*** Opening Document extract ***

Thats not a problem. The CFP picks the four best teams, not the four best teams that meet certain stupid criteria. Thats exactly how it should be.
What other sport does that?
In the NFL, MLB, NBA and pretty every sport I can think of, there is a clearly defined path to the post season. It's not about an "eye test" or finding the "best" teams.
I absolutely hate the way they are doing it right now.
What other sport does that?
In the NFL, MLB, NBA and pretty every sport I can think of, there is a clearly defined path to the post season. It's not about an "eye test" or finding the "best" teams.
I absolutely hate the way they are doing it right now.
What other sport does that?
In the NFL, MLB, NBA and pretty every sport I can think of, there is a clearly defined path to the post season. It's not about an "eye test" or finding the "best" teams.
I absolutely hate the way they are doing it right now.
That's because it's all math. That type of transparency does not translate to a 4 team playoff.
In the NFL, an 8-8 team can win a division and an 11-5 wildcard team in the same conference can be left out and it's happened a number of times, just ask New England?
So a mediocre team limping in beats out an elite team left out. What kind of math is that?
I don't think anyone is debating that a 9-3 team should get in over an 11-1 team. We're debating the eye test of the committee. With the politics that exist in the CFP Committee, they will never be objective.
Thus my point, that you can't translate anything that the NFL does to the 4 team playoff and get the same "objectivity."
The "eye test" will always be "subjective." There is no way to ask humans to do anything without bias. Emotionally, it's impossible.
The closest to our human foray into so-called "objectivity" would be the BCS "error" we just lived through. A geek's delight no doubt with all the computers spewing all those insignificant numbers and each week hearing weird things like Boise State is actually the #1 team by certain computer metrics.
Wasn't it all that BCS/computer "objectivity" that gave us the 2011 rematch with Alabama/LSU, that in turn started the eye test?
Face it, folks, we are just stuck with Alabama and it looks like years to come.
I think the computers did a better job than the committee is doing.
All this talk from Bammers about how the conference championship is just another thing to consider almost has me convinced Wisconsin should have been a lock to the playoffs regardless of what happened against OSU. Alabama and Wisconsin didn't have that much of a dissimilar schedule.
Not only did the conference title not mean as much to the committee, Wisconsin was effectively PENALIZED for playing in theirs (opportunity for a loss) and Alabama was REWARDED for not playing in theirs (effectively a first round bye)....yet Wisconsin actually finished the regular season undefeated and finished higher in the conference standing than Alabama.
All this talk from Bammers about how the conference championship is just another thing to consider almost has me convinced Wisconsin should have been a lock to the playoffs regardless of what happened against OSU. Alabama and Wisconsin didn't have that much of a dissimilar schedule.
Not only did the conference title not mean as much to the committee, Wisconsin was effectively PENALIZED for playing in theirs (opportunity for a loss) and Alabama was REWARDED for not playing in theirs (effectively a first round bye)....yet Wisconsin actually finished the regular season undefeated and finished higher in the conference standing than Alabama.

*** Closing Document extract ***
*** Opening Data section ***

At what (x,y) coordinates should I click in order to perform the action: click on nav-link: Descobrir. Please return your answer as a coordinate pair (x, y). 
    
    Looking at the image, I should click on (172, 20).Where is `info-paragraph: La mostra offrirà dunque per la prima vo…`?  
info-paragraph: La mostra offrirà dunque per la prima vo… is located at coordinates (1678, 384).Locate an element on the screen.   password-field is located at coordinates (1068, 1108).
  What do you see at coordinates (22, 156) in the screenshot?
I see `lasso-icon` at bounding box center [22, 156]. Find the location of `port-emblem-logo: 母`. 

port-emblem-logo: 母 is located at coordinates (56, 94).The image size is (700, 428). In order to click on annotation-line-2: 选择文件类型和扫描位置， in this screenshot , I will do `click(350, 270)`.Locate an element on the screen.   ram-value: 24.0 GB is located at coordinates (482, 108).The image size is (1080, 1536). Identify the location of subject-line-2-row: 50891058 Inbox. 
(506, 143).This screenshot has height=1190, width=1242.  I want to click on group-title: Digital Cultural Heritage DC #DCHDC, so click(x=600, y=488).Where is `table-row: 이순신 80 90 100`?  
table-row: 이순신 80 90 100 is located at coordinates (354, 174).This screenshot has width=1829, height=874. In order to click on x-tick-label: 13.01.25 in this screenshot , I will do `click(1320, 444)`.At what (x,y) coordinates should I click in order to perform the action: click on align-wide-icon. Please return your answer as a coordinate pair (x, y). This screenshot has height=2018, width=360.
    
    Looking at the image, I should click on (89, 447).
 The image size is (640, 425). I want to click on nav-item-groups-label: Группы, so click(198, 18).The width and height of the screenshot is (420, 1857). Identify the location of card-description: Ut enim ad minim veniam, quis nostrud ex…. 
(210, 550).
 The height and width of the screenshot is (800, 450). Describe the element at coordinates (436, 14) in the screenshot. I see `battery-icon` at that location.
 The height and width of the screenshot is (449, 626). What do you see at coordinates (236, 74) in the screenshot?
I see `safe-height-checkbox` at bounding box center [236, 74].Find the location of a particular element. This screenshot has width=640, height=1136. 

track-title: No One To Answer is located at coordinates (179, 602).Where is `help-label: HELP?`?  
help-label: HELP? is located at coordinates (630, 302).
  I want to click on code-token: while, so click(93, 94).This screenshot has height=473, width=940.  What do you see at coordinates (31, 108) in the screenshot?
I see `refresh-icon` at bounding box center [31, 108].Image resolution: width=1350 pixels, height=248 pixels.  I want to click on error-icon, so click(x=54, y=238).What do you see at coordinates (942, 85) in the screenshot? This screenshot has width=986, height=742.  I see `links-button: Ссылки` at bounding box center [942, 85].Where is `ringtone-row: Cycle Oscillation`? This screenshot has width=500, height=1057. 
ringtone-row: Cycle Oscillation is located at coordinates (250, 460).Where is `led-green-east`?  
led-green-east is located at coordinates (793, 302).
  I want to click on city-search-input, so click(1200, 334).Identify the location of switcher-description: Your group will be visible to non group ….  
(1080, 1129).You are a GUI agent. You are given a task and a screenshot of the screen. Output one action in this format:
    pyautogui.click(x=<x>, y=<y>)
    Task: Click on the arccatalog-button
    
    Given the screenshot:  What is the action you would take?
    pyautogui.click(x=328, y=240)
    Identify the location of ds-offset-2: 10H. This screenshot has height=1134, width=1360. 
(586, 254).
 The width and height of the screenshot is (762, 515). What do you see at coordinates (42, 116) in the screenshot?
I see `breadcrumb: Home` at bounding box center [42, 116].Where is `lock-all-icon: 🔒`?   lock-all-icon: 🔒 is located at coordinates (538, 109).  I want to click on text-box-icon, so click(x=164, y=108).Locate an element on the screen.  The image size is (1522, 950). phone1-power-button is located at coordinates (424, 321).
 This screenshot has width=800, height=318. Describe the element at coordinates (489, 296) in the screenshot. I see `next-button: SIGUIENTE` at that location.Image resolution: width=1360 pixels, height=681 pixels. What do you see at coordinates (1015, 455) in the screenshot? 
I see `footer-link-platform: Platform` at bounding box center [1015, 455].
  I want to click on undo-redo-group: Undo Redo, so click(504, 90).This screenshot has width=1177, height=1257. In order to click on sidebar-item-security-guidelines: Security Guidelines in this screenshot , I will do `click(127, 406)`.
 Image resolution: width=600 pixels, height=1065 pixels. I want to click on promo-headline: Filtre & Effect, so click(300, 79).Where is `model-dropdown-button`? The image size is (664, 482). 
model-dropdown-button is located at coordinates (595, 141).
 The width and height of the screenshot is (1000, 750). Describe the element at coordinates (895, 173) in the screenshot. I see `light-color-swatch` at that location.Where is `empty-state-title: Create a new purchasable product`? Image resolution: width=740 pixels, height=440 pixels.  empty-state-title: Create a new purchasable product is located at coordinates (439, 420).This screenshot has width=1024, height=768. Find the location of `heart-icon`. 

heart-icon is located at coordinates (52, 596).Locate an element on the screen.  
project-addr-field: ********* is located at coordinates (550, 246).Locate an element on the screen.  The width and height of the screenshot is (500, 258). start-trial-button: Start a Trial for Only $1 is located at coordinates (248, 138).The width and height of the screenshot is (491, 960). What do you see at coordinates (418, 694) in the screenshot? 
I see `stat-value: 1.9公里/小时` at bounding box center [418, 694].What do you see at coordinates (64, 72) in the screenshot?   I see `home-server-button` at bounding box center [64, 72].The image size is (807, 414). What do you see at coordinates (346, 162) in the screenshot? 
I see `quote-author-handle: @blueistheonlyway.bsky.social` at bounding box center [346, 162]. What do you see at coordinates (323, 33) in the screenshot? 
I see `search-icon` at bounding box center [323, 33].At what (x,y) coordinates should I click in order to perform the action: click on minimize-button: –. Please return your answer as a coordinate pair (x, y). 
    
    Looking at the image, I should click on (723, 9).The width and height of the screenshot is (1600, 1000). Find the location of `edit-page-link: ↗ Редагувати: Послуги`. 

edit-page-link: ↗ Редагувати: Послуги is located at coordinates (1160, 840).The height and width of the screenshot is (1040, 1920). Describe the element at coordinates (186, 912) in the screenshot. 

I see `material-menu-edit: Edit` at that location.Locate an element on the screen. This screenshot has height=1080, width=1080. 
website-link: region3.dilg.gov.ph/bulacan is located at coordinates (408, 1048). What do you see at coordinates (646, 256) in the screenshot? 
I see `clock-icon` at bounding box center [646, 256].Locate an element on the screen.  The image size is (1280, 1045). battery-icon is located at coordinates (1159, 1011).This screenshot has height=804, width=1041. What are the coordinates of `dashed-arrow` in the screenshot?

*** Closing Data section ***

◆ **Exercise tasks**
1. In the college football playoff discussion, which two teams played in the 2011 rematch?
2. Repeat the passage of the college football playoff discussion starting at "The closest to" and ending at "certain computer metrics.".
The entries come from a different source than the discussion.

◆ **Answers for each item**
1. Alabama and LSU.

2.
The closest to our human foray into so-called "objectivity" would be the BCS "error" we just lived through. A geek's delight no doubt with all the computers spewing all those insignificant numbers and each week hearing weird things like Boise State is actually the #1 team by certain computer metrics.